この恐怖心と憎悪を土壌に、「ネオコン」(新保守派)といわれるブッシュ政権中心に位置する対イラク強硬路線が現実味を帯びたのである。ネオコンの主張は「米国の強大な軍事力によって米国の掲げる価値である民主主義を世界中で実現する」というものである。米国の全体の中では少数派にすぎない「役割意識肥大症」ともいうべき政策論だが、政権の中心に チェイニー副大統領、ラムズフェルド国防長官、ウォルフウィッツ国防副長官、エイブラムスNSC中東担当などネオコンの主役達が名を連ねていることによって、時代をリードし始めたのである。
つまり、我々は極めて特殊な状況にあるアメリカが発信するゲームを目撃しているのである。「腕まくりしたアメリカニズム」ともいうべき竜巻が民衆の恐怖心を利用して吹き荒れているのである。イラク戦争を経て、米国の「力の論理」、つまり「ホッブスのアメリカ」が支配する世界に向うという認識がもたれがちだが、それは間違いである。二一世紀に我々が目撃するのは「アメリカニズムの終焉」であろう。
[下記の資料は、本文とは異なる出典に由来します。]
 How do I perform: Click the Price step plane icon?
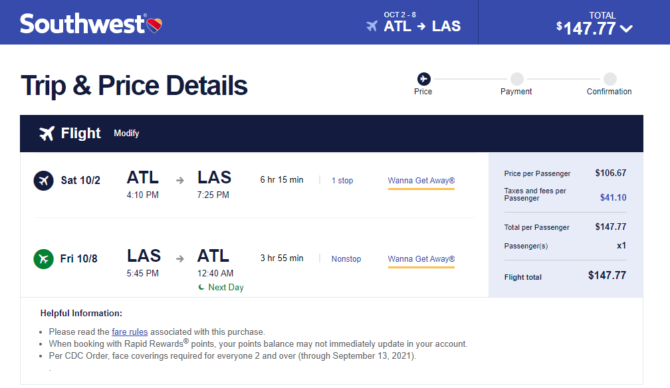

アメリカというシステムを特色づけてきた「開かれた国」としての魅力は明らかに後退しつつある。移民の国として、多様性を温存し、多民族・多宗教の調整を粘り強く図る寛容の精神が疲弊し、偏狭なまでの価値推し付けの国に変質しつつある。二〇世紀の国際社会で重みを増した米国から、世界を制御する理念や構想が提示されたことは、W・ウィルソンの国際連盟やFDR期のIMF・世界銀行構想などが想起されるが、現在の米国には自分の価値に陶酔する姿はあっても、次の世界秩序を制御する仕組を構想する姿はない。アメリカは憔悴しているのである。そんなアメリカに深い考察もなく、ただ拍手を送り、「従順な同盟者」としての笑みを送るだけの国でいいのであろうか。真の友として、アメリカの復元力を促す視点こそ重要である。